• What you will do:
Leaving out the pictures, reproduce each record exactly and in full.

• The records:
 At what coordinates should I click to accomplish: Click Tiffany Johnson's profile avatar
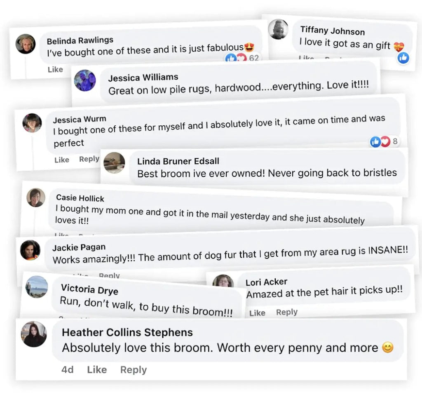278,29
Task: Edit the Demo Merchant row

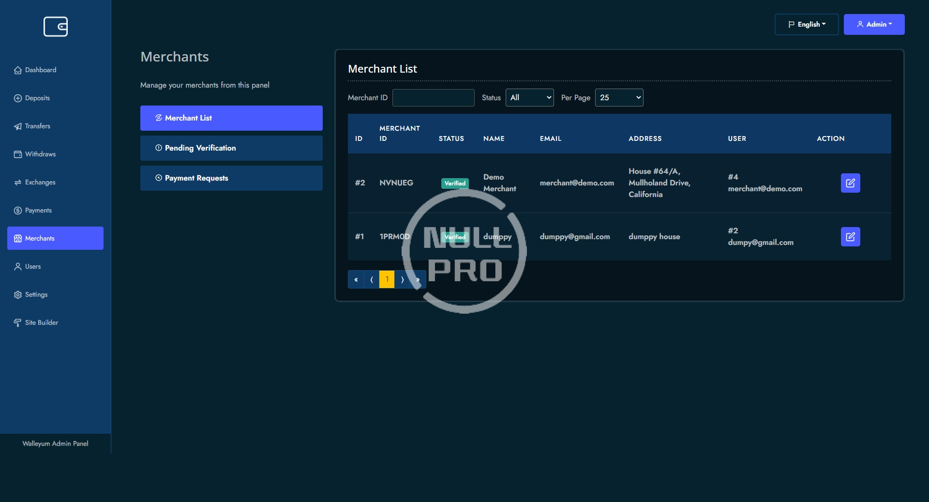Action: coord(850,183)
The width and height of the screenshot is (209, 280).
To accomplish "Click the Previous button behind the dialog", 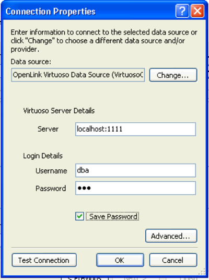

• Expected answer:
 At what coordinates should I click to accomplish: Click Tiffany Johnson's profile avatar
278,29
Task: Edit the Demo Merchant row

Action: coord(850,183)
The width and height of the screenshot is (209, 280).
To accomplish "Click the Previous button behind the dialog", 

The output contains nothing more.